Ok, as promised I had some frank discussion with my lawyer here in Singapore. I have been
traveling a lot lately, so I am very fuzzy at this stage, plus, if you add some mild seafood poisoning
in Bangkok (don't blame the restaurant, I just ate too much) and being forced to change three(!)
new PCs that failed, you get a better picture...

To the point:

A patent which has been filed, while there has been prior art in the past, may be invalidated anytime.
Any lawyer could do this, and it may be done by simply referring to the office which is issuing the patent
in question (e.g. PCT, local, or provisional). There can be cases where someone may "dribble" his/her way
towards something different, but in this case, the patent similarities are too obvious. I repeat, there
is absolutely no deadline to invalidate a patent if there is prior art.

It is important to add that until someone (anytime) invalidates their patent, they will have some sort
of temporary exclusivity. It is a matter of whether someone wants to pay lawyer fees to stop this,
an action which could only be realistic if (in the marketing sense) that same someone else wants to mass
produce it too. In terms of ethics, common knowledge would do the trick (well, not that well, but oh well...)
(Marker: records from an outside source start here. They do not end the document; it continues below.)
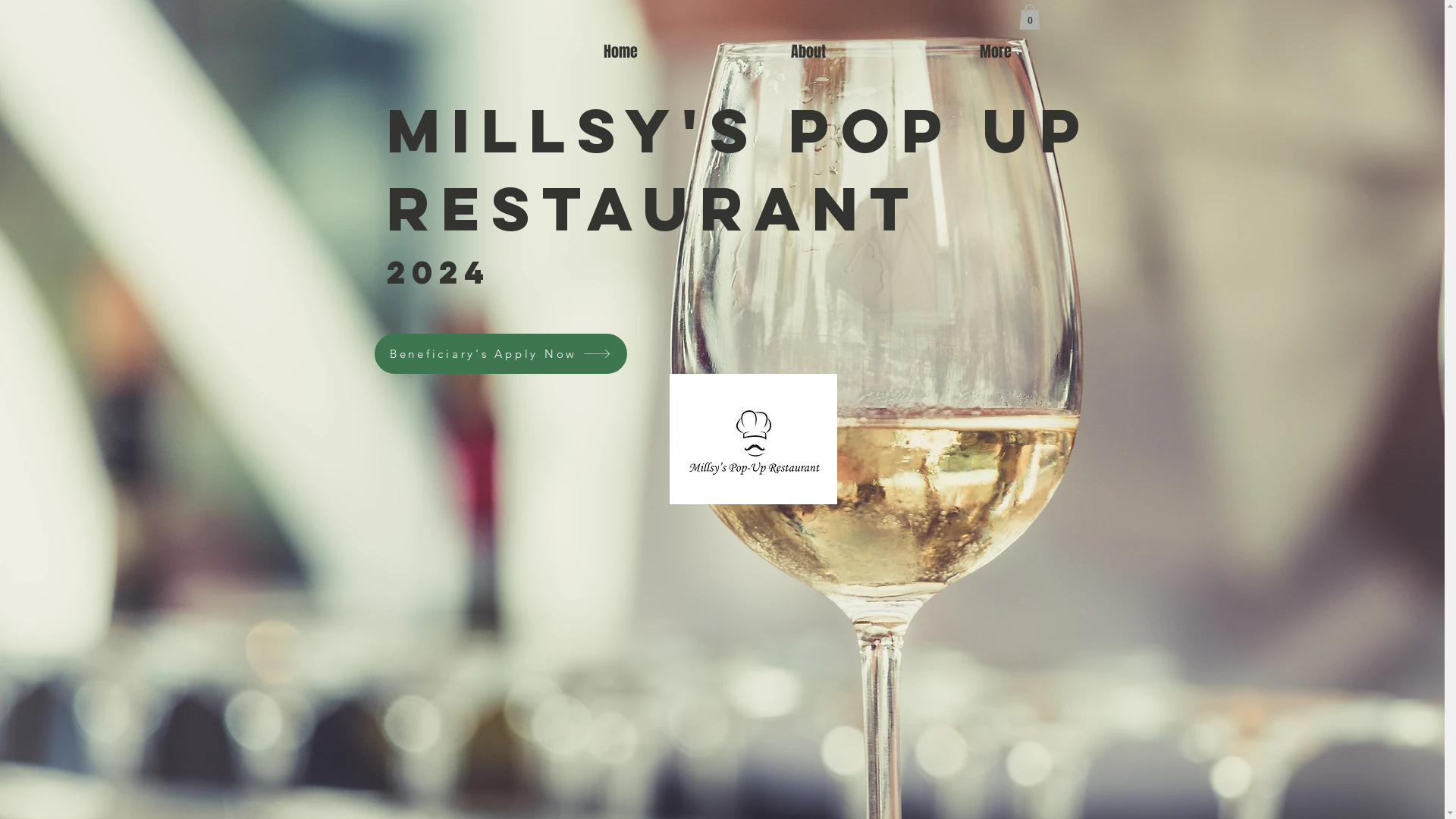
0 Element type: text (1029, 16)
Capture.PNG Element type: hover (752, 438)
About Element type: text (807, 51)
Beneficiary's Apply Now Element type: text (500, 353)
Home Element type: text (620, 51)
Given the description of an element on the screen output the (x, y) to click on. 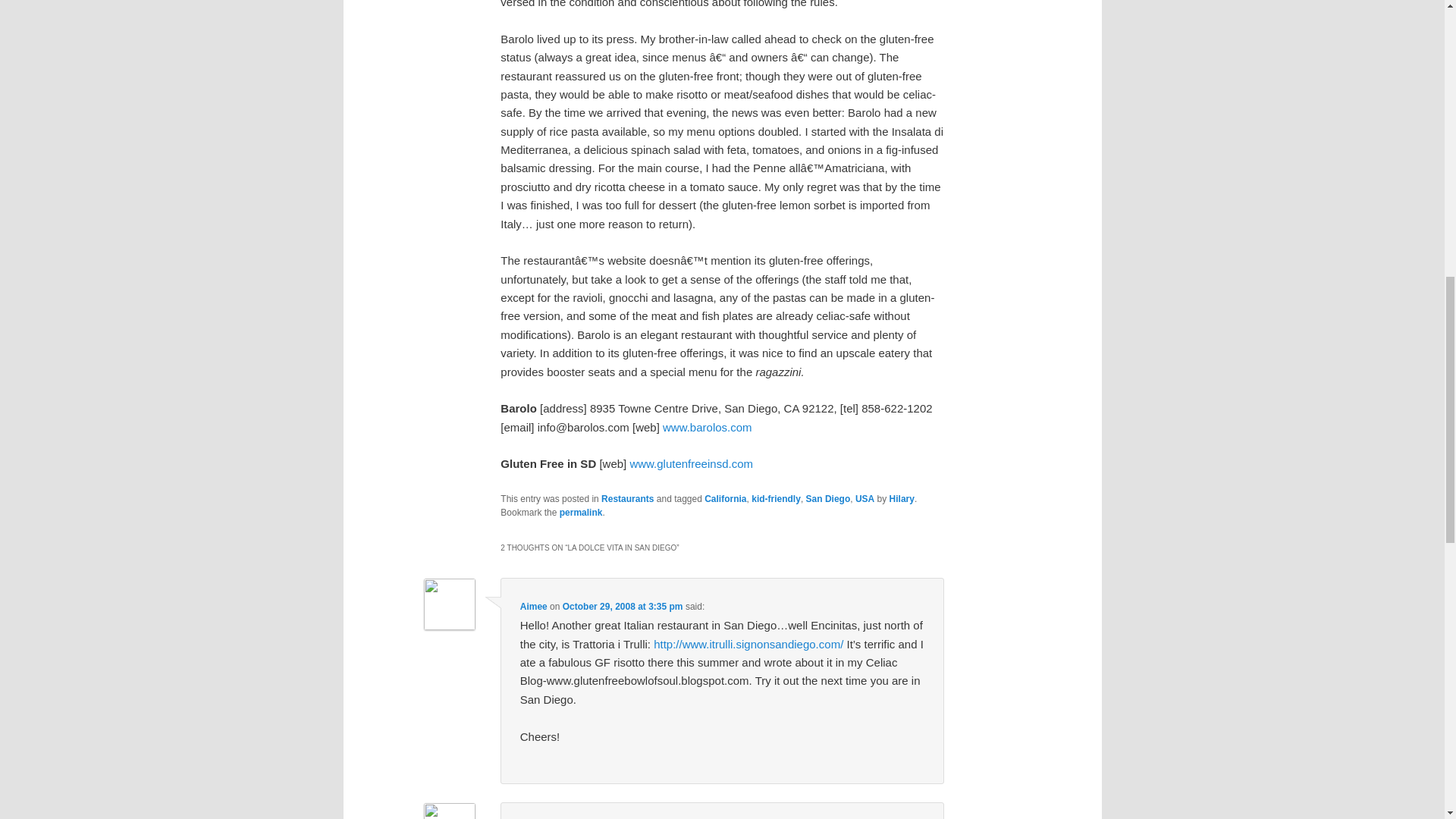
San Diego (828, 498)
California (724, 498)
www.barolos.com (707, 427)
Restaurants (627, 498)
permalink (580, 511)
Aimee (533, 606)
October 29, 2008 at 3:35 pm (622, 606)
USA (865, 498)
kid-friendly (775, 498)
Permalink to La Dolce Vita in San Diego (580, 511)
Given the description of an element on the screen output the (x, y) to click on. 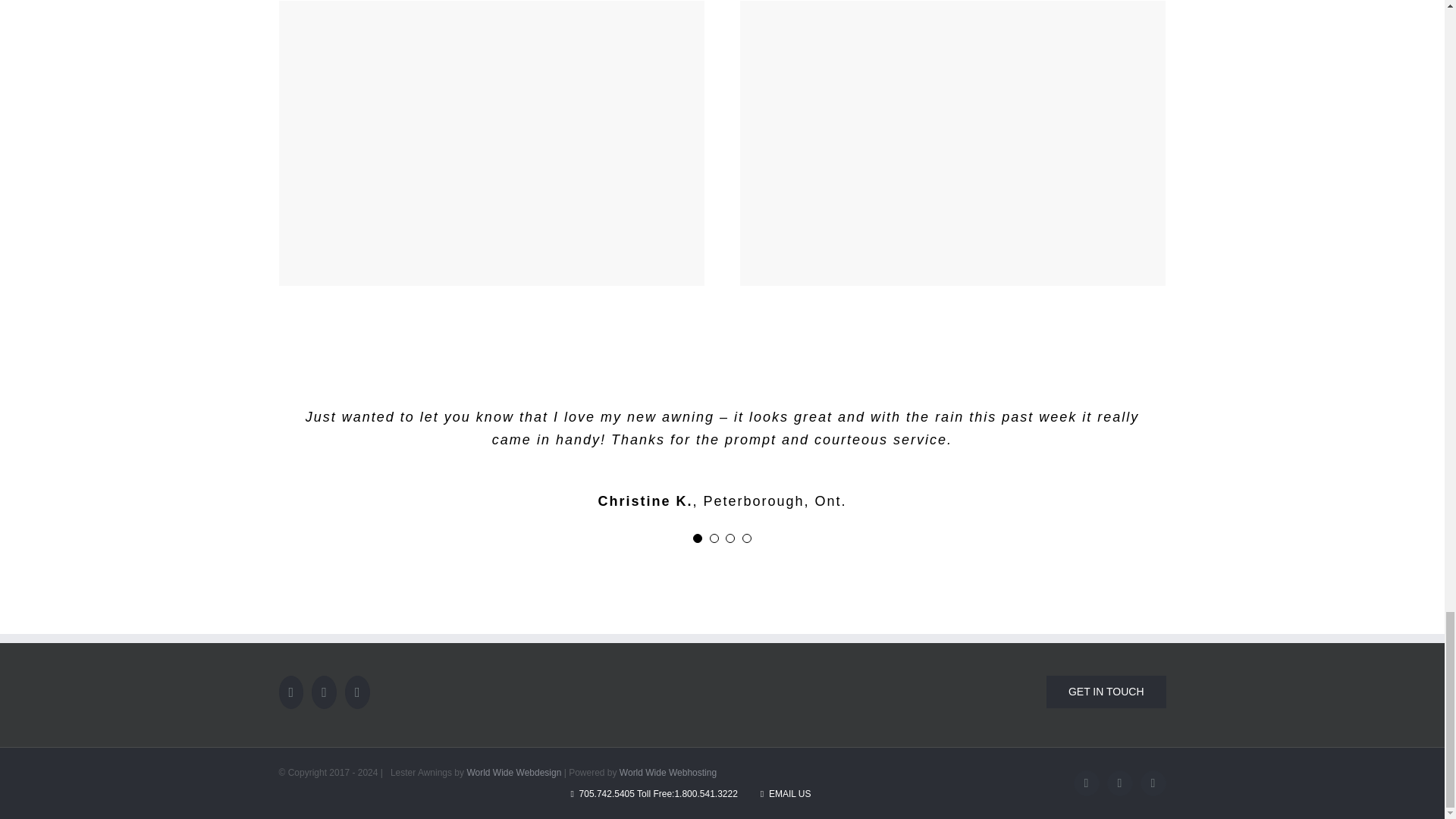
Facebook (1086, 783)
Instagram (1153, 783)
YouTube (1119, 783)
Given the description of an element on the screen output the (x, y) to click on. 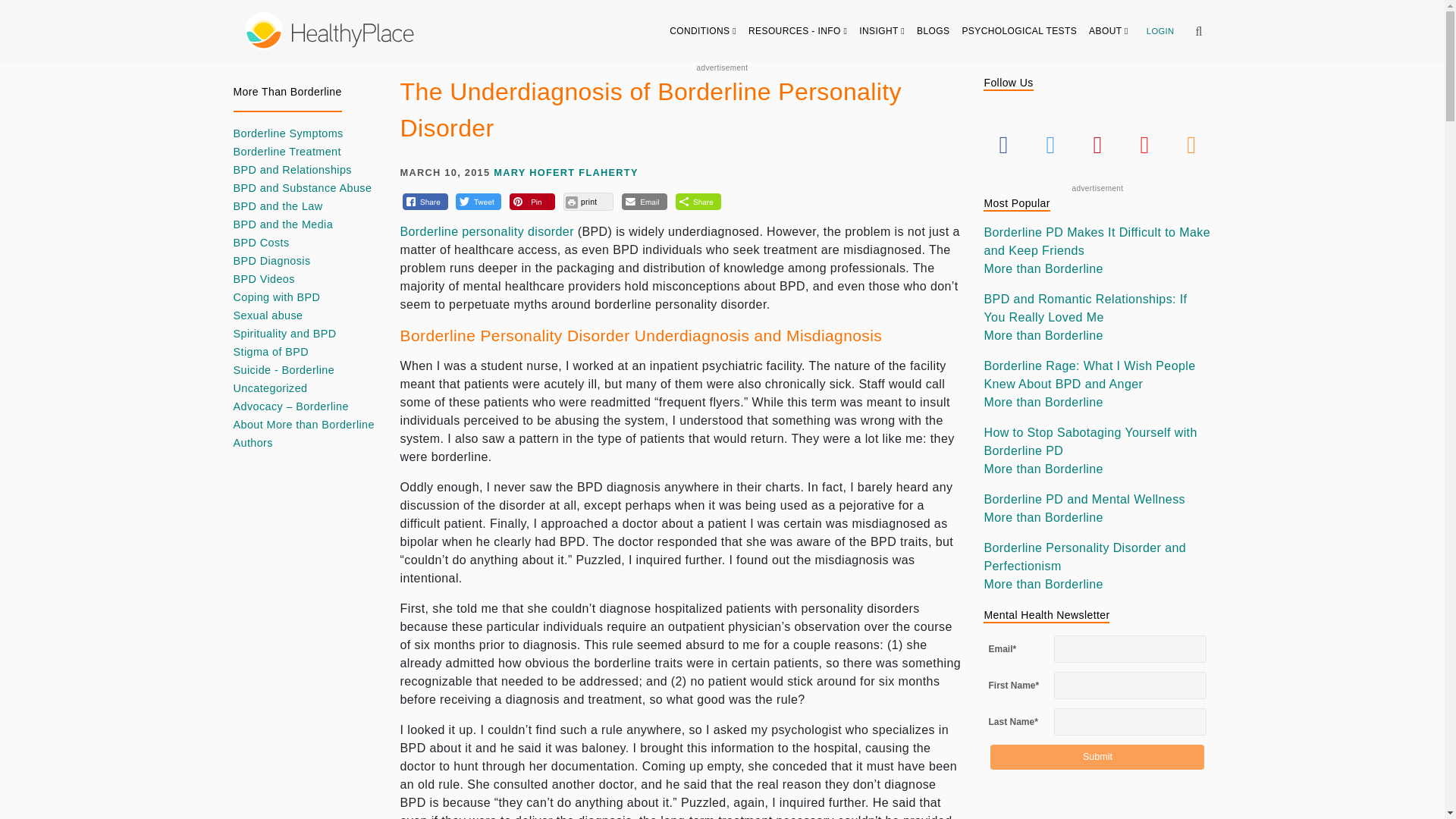
What is Borderline Personality Disorder? (486, 231)
Submit (1097, 756)
INSIGHT (882, 31)
RESOURCES - INFO (797, 31)
CONDITIONS (702, 31)
Given the description of an element on the screen output the (x, y) to click on. 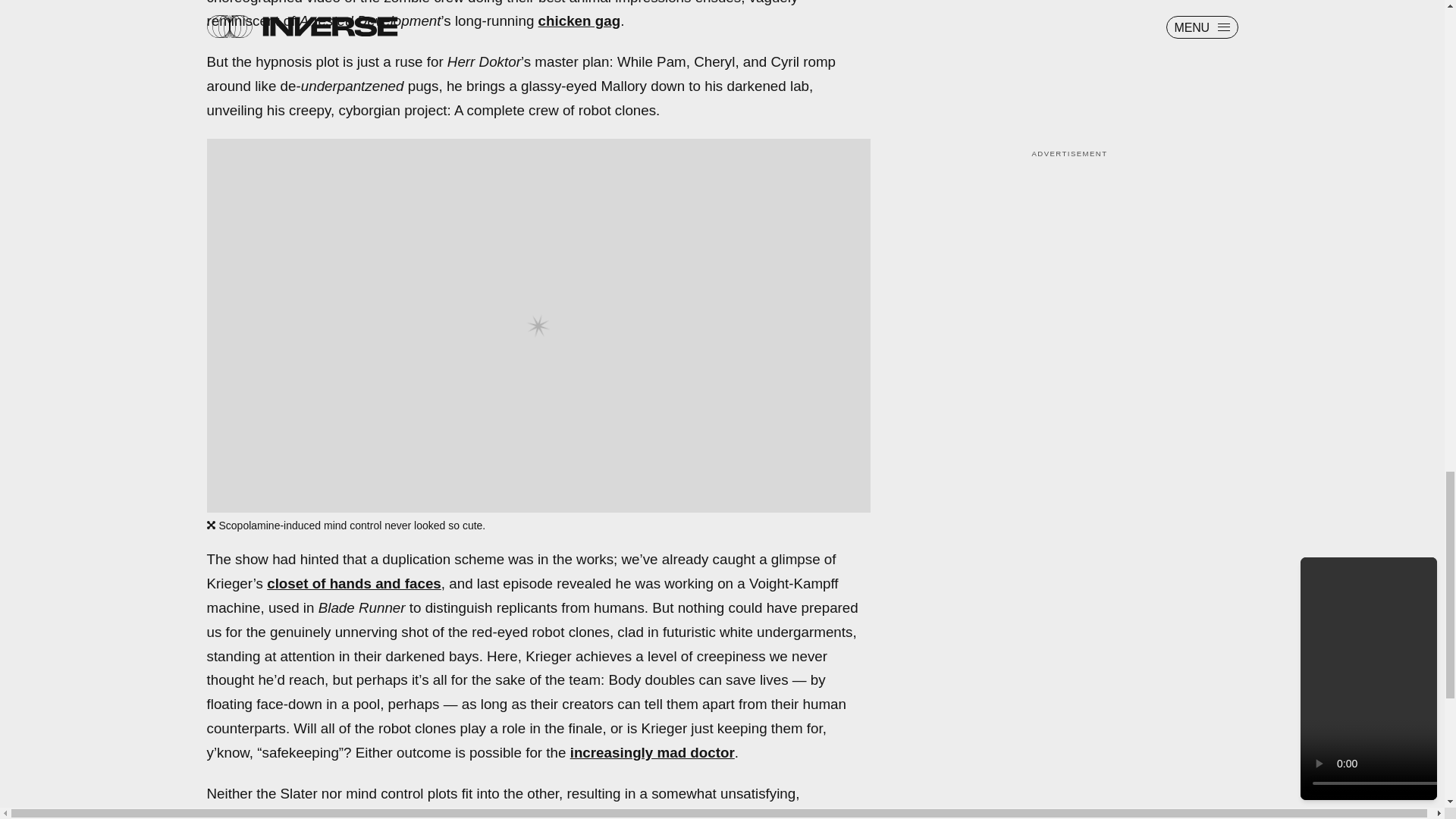
closet of hands and faces (353, 583)
chicken gag (579, 20)
increasingly mad doctor (652, 752)
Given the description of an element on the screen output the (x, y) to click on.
Of course, as stated, it is impossible to stop the production and the sales, as it is public domain,
but as Aleksey correctly said, it won't allow non-existent exclusive rights. And as a very long time
has passed since the issue of the original patent, it is a fair game for everyone to use it as they please.

Hope that helps. Now time to prepare that swimming suit and head towards the island, it has been a tough week.